(Required work):
Reproduce the following rows verbatim, leaving out the pictures.

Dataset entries

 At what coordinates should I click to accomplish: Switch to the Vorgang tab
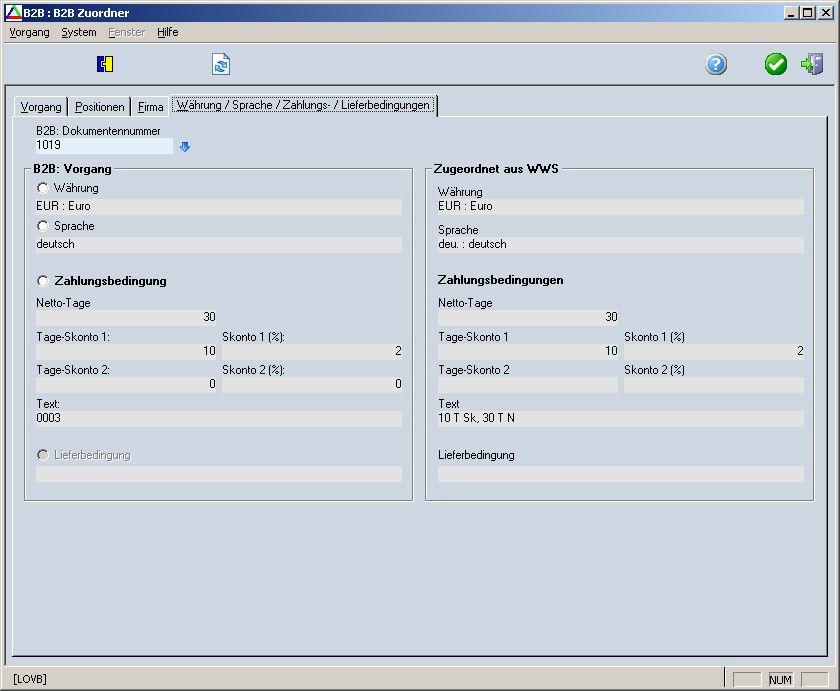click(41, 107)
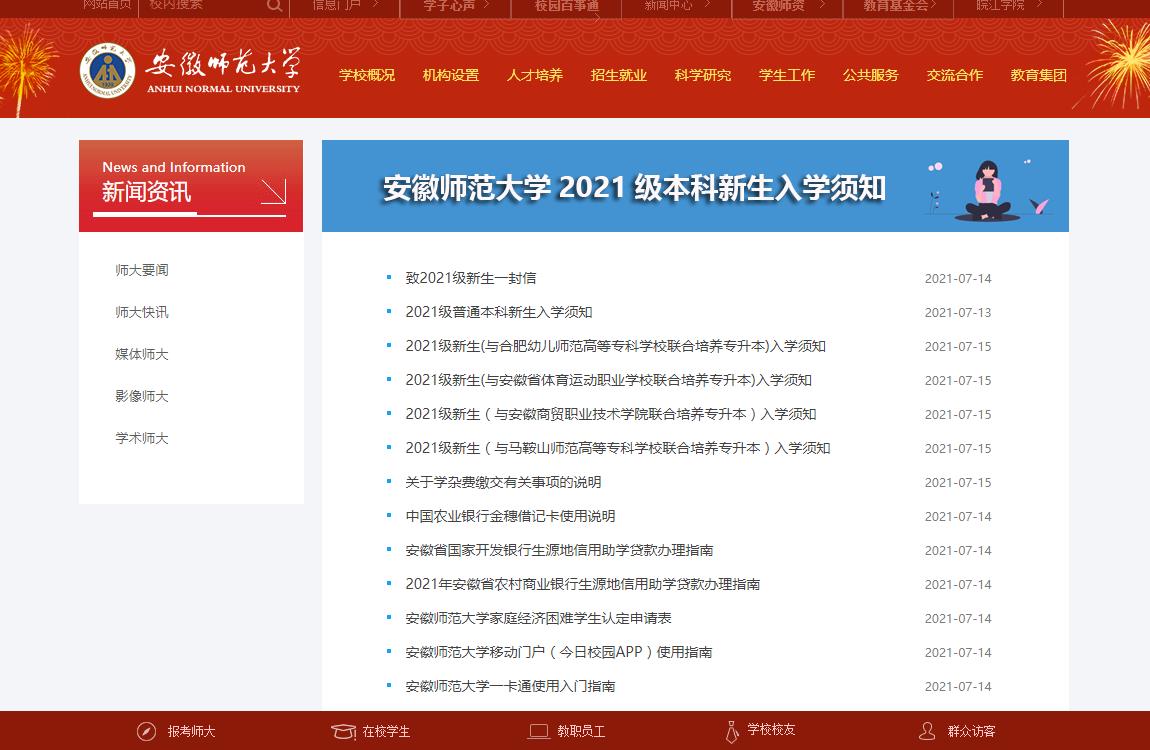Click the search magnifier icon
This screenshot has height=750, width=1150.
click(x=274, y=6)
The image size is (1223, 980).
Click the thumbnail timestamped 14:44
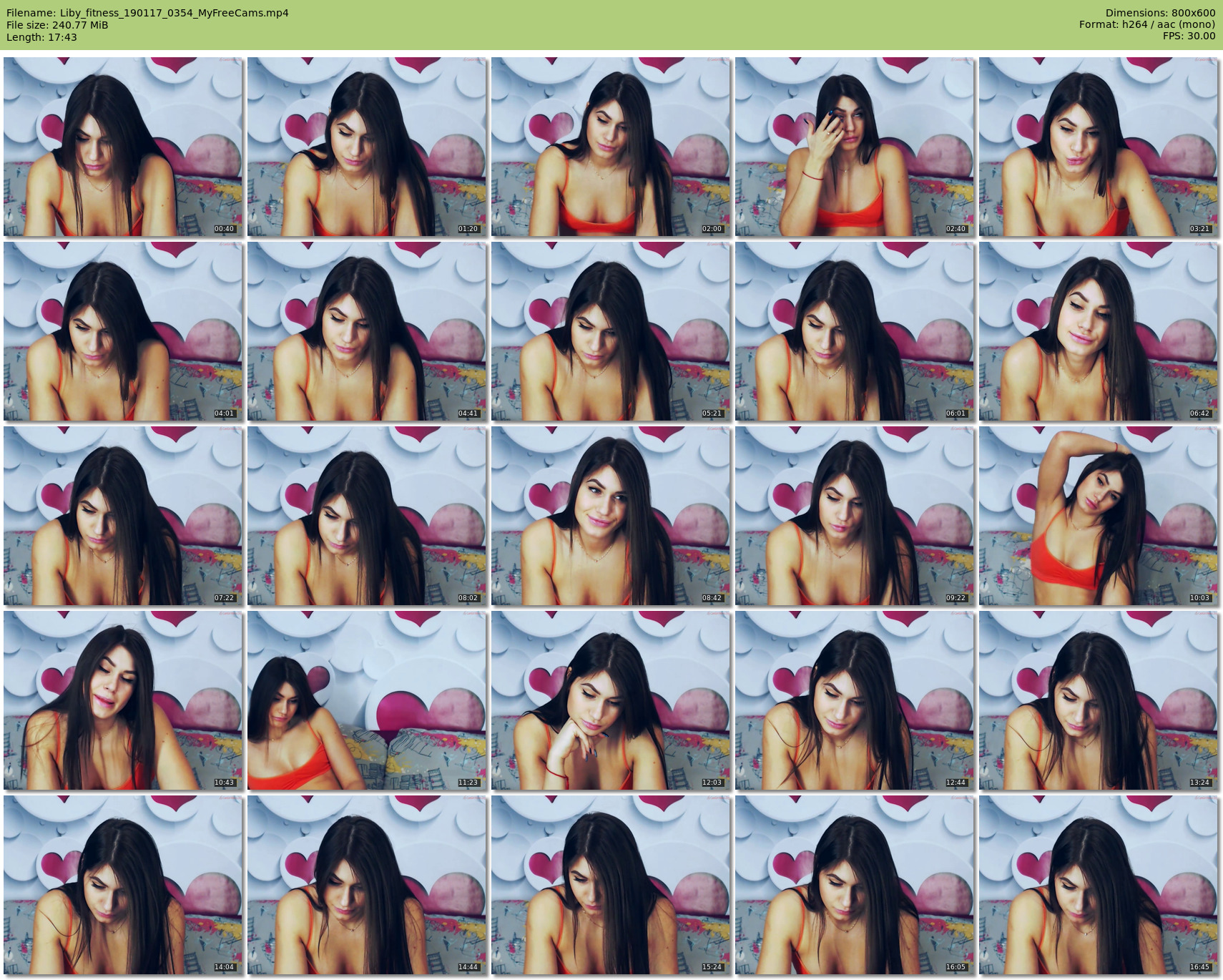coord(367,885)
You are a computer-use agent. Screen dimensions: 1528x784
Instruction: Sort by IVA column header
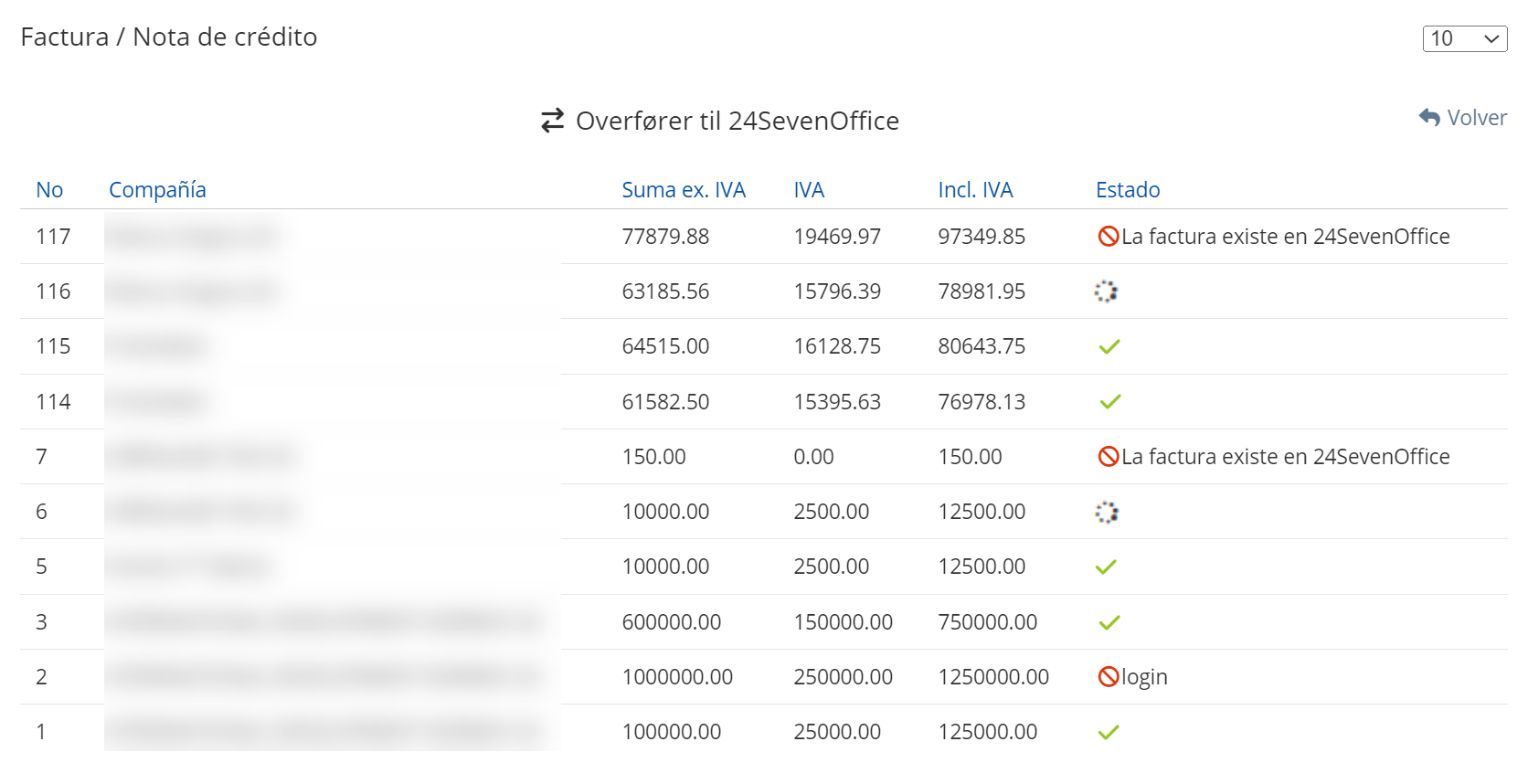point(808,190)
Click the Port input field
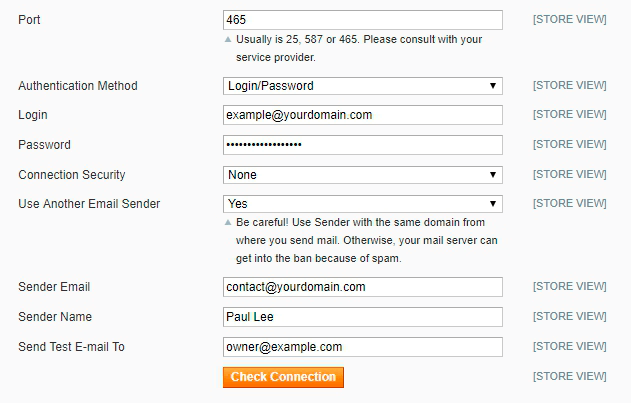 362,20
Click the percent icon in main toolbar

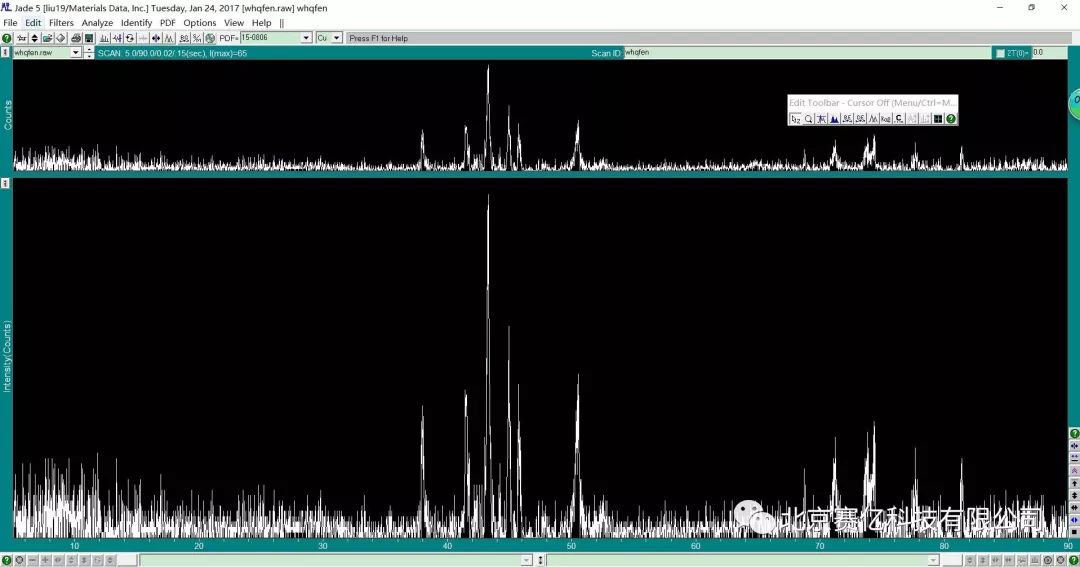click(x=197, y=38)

(Correct output):
 At what coordinates should I click to accomplish: Switch to the Vorgang tab
click(41, 107)
Click the search magnifier icon
This screenshot has height=750, width=1150.
click(x=274, y=6)
The image size is (1223, 980).
Click the thumbnail timestamped 14:44
coord(367,885)
You are a computer-use agent. Screen dimensions: 1528x784
Instruction: Sort by IVA column header
point(808,190)
Click the Port input field
 362,20
Click the percent icon in main toolbar

click(x=197, y=38)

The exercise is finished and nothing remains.